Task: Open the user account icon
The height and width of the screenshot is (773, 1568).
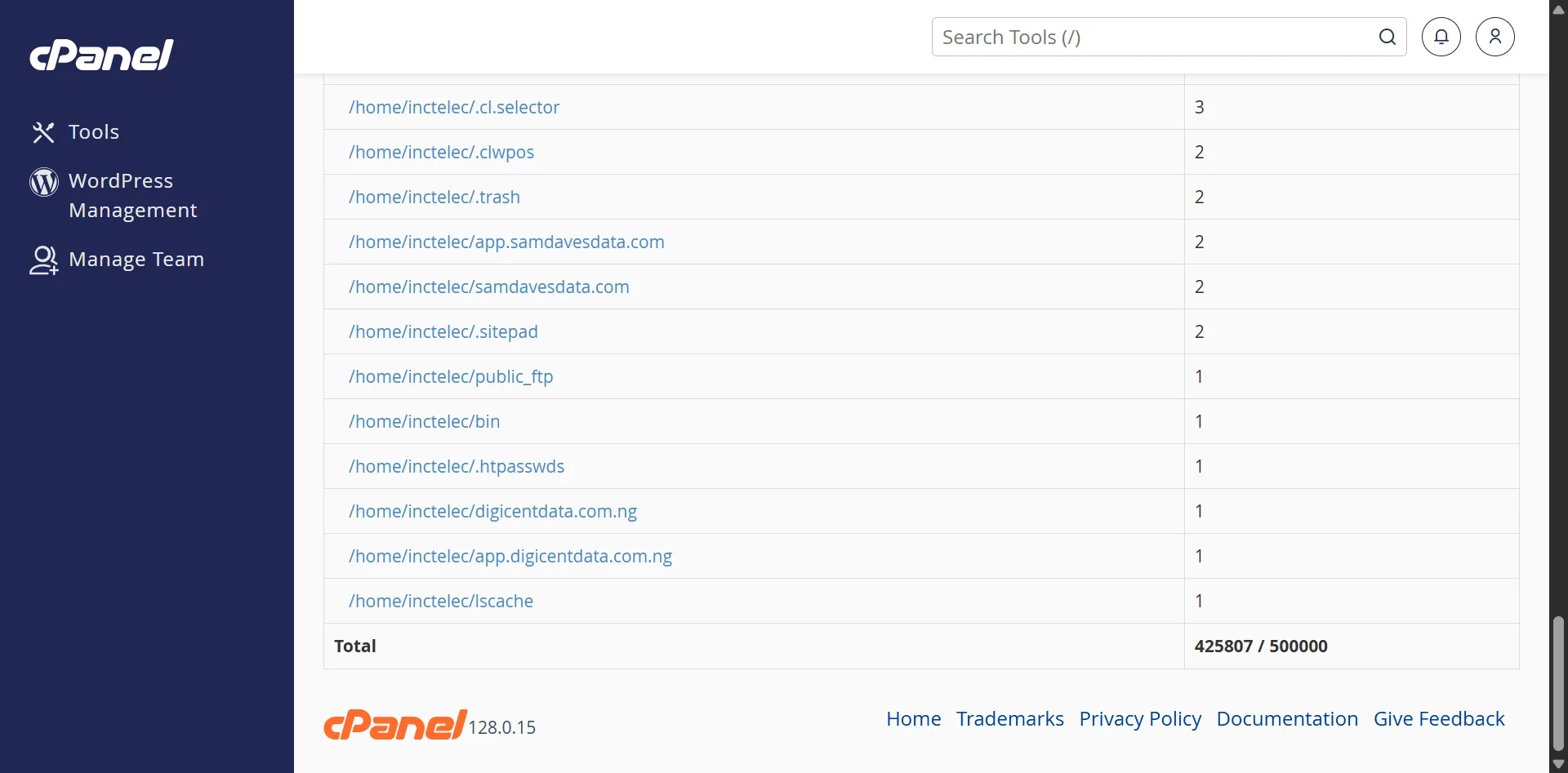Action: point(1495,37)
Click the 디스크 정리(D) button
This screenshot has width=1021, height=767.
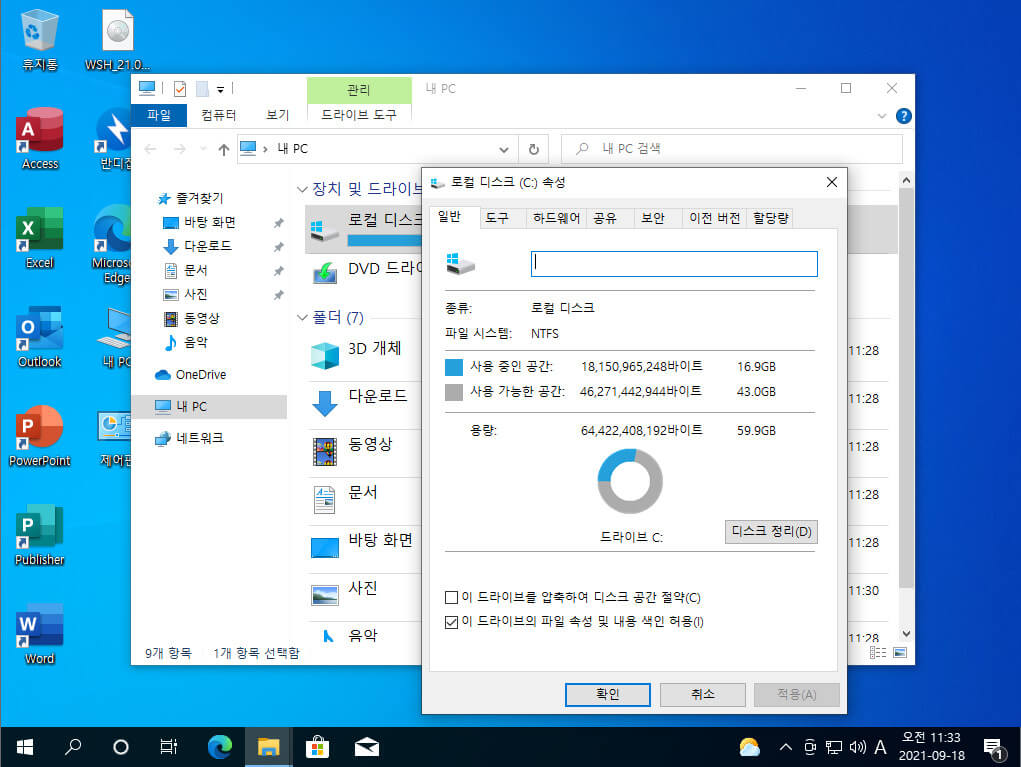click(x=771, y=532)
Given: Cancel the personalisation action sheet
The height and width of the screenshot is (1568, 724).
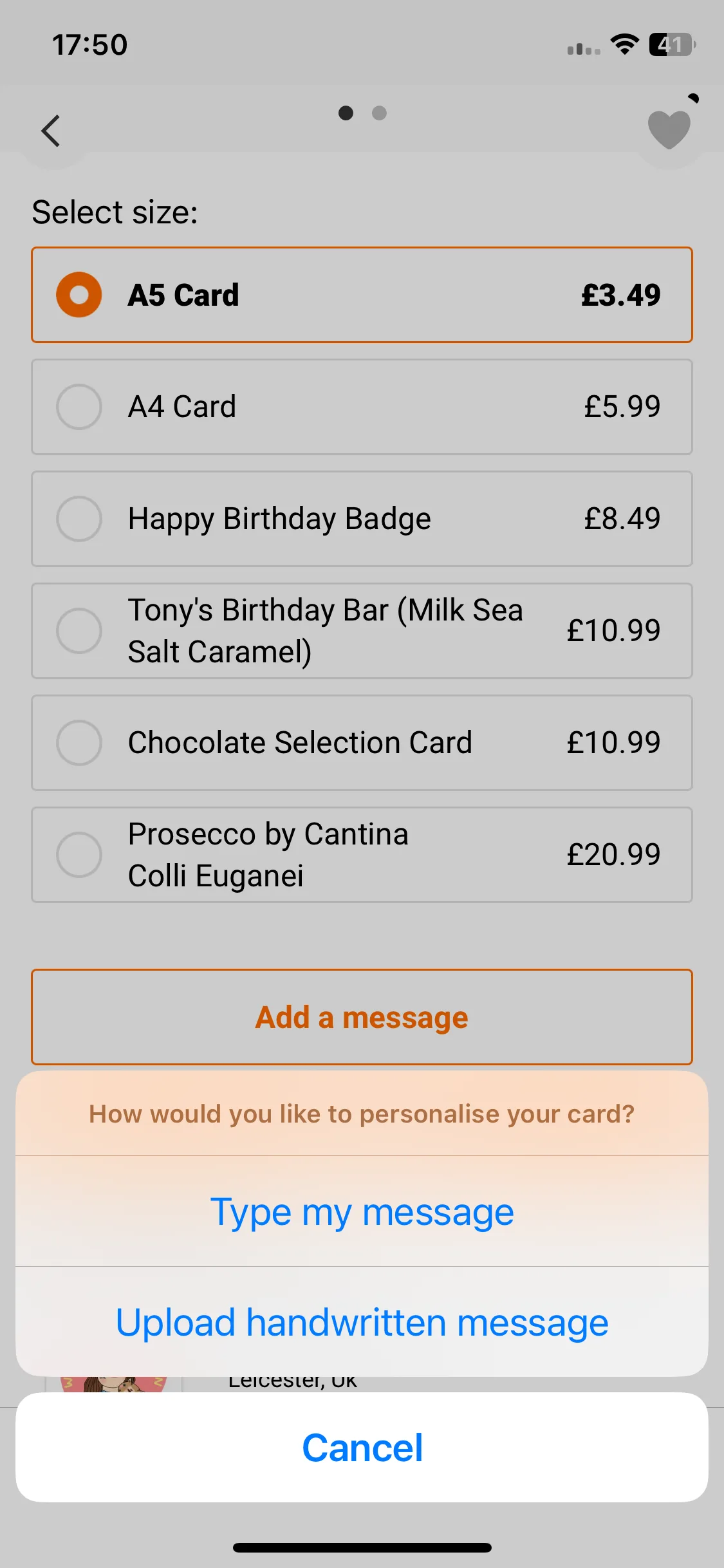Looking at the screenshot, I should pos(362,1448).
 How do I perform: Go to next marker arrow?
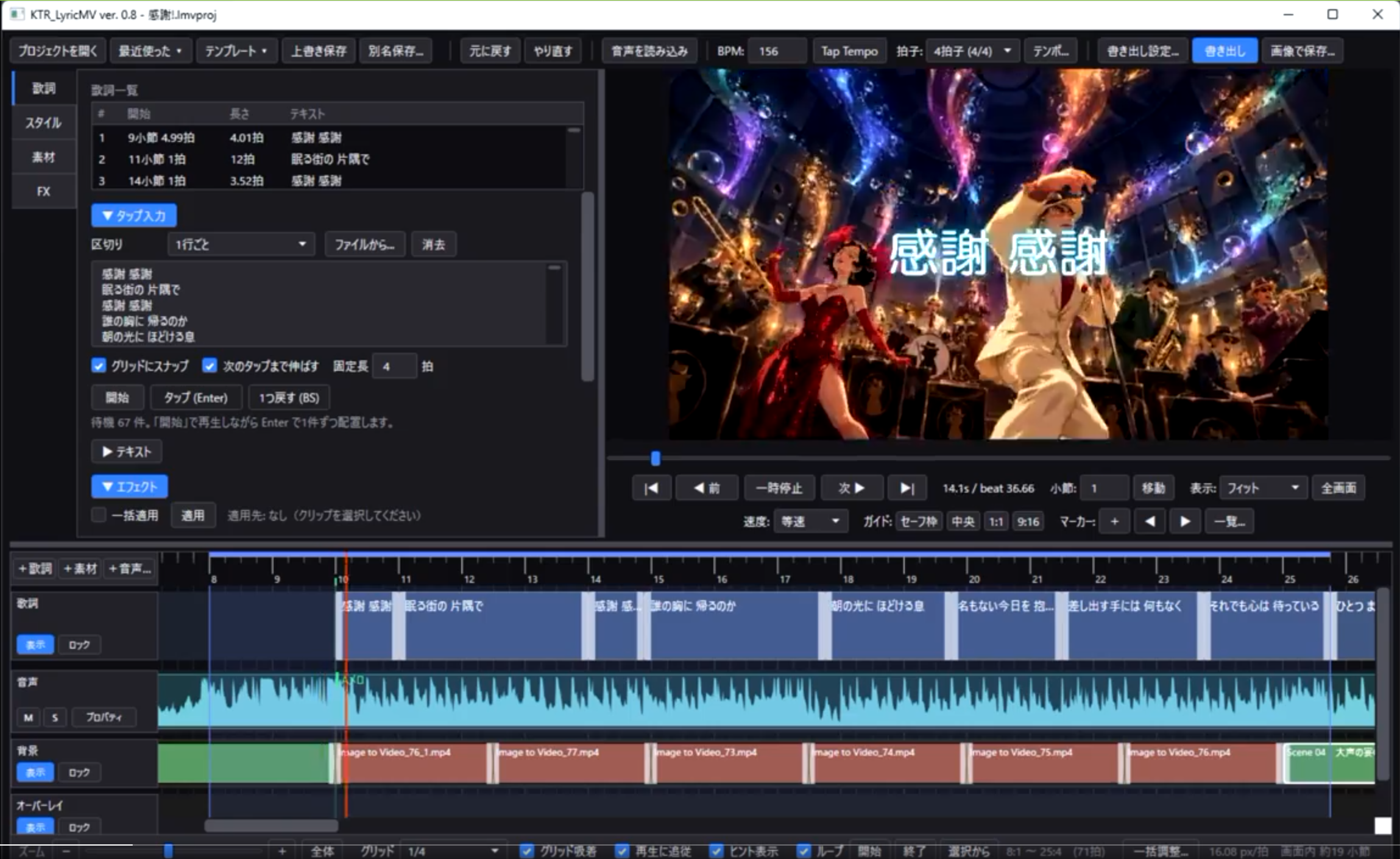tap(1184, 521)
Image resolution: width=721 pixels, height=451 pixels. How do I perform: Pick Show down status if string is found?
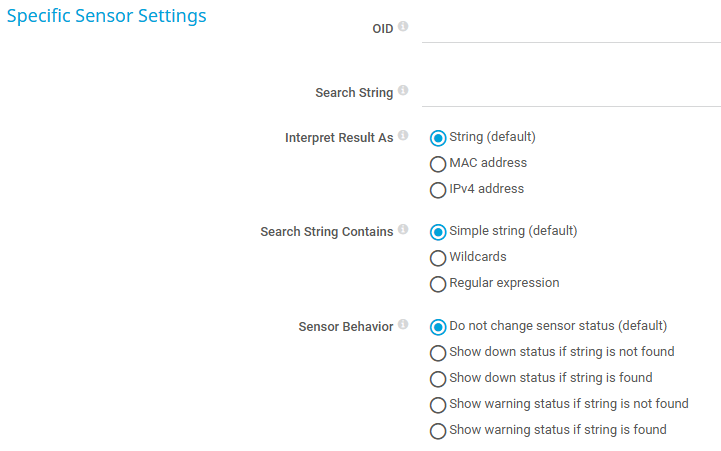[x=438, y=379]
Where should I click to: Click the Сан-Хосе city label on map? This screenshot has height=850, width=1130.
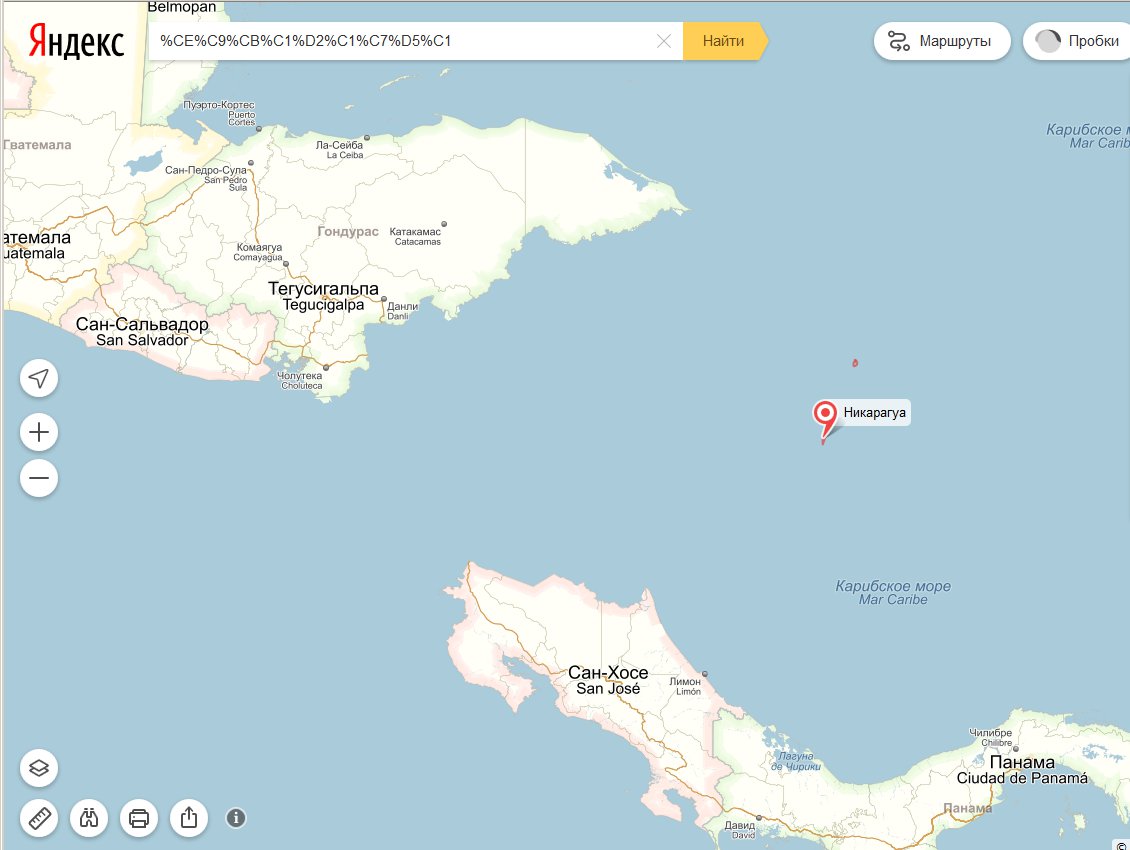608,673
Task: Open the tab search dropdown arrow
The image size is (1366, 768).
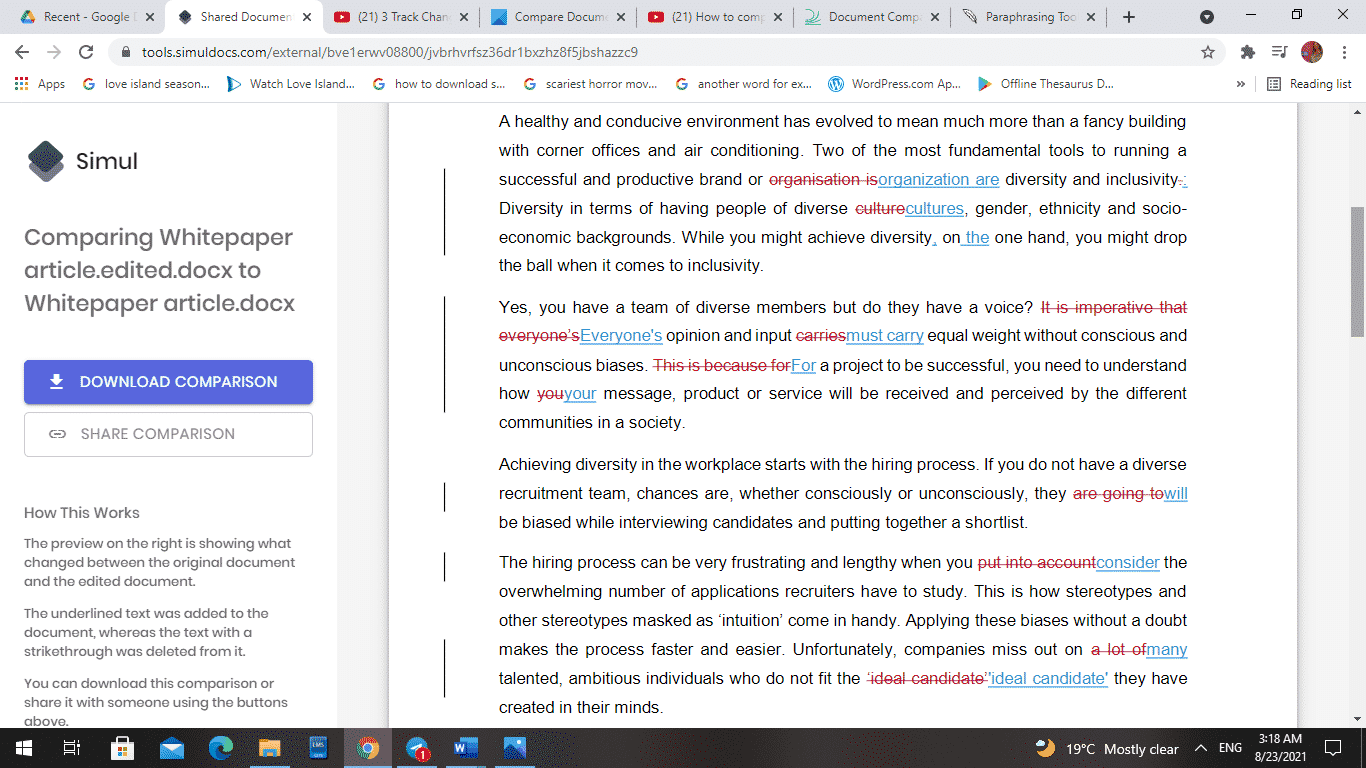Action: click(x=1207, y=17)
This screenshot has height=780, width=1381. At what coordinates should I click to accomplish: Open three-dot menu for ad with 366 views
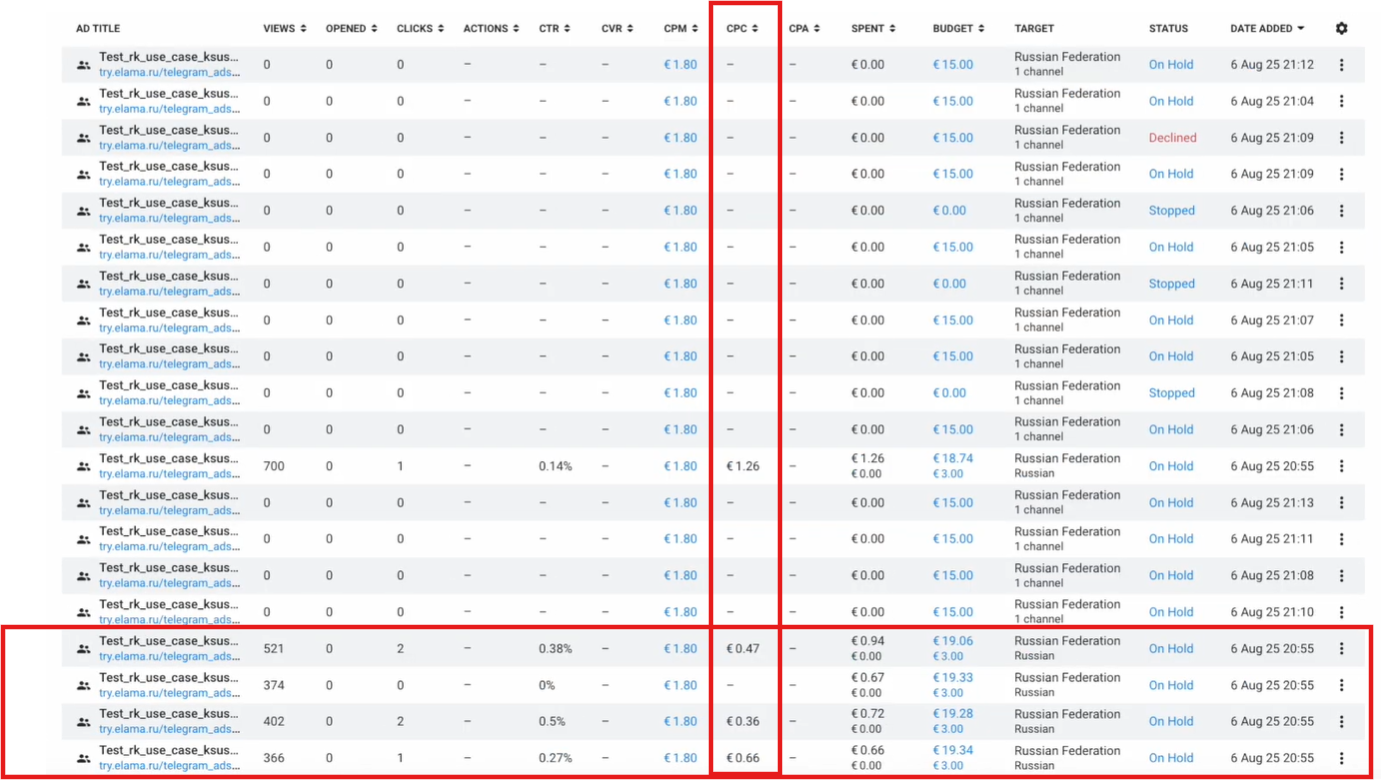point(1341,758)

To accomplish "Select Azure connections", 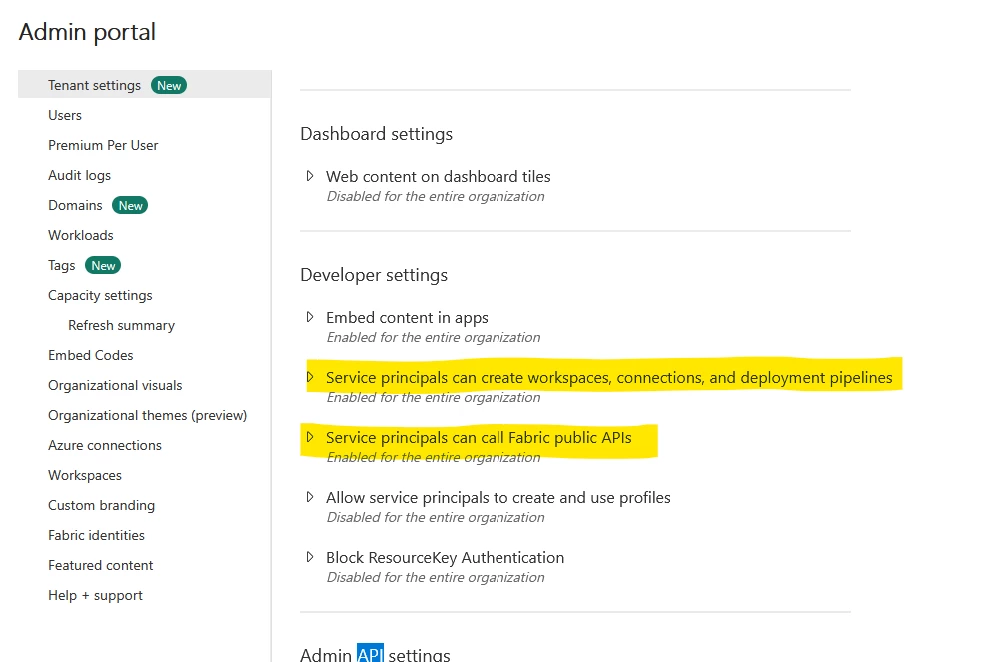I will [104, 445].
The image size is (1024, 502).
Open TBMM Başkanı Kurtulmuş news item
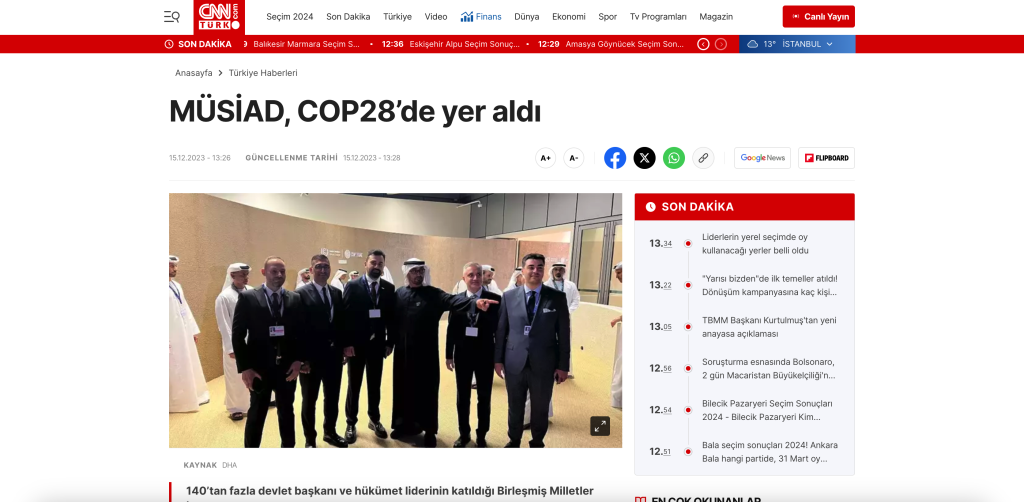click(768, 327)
★ ★ ★
=== What the exercise asks ===
For the material above, how many lines contain the word "Task"? Only the number should be given.

=== Response box ===
2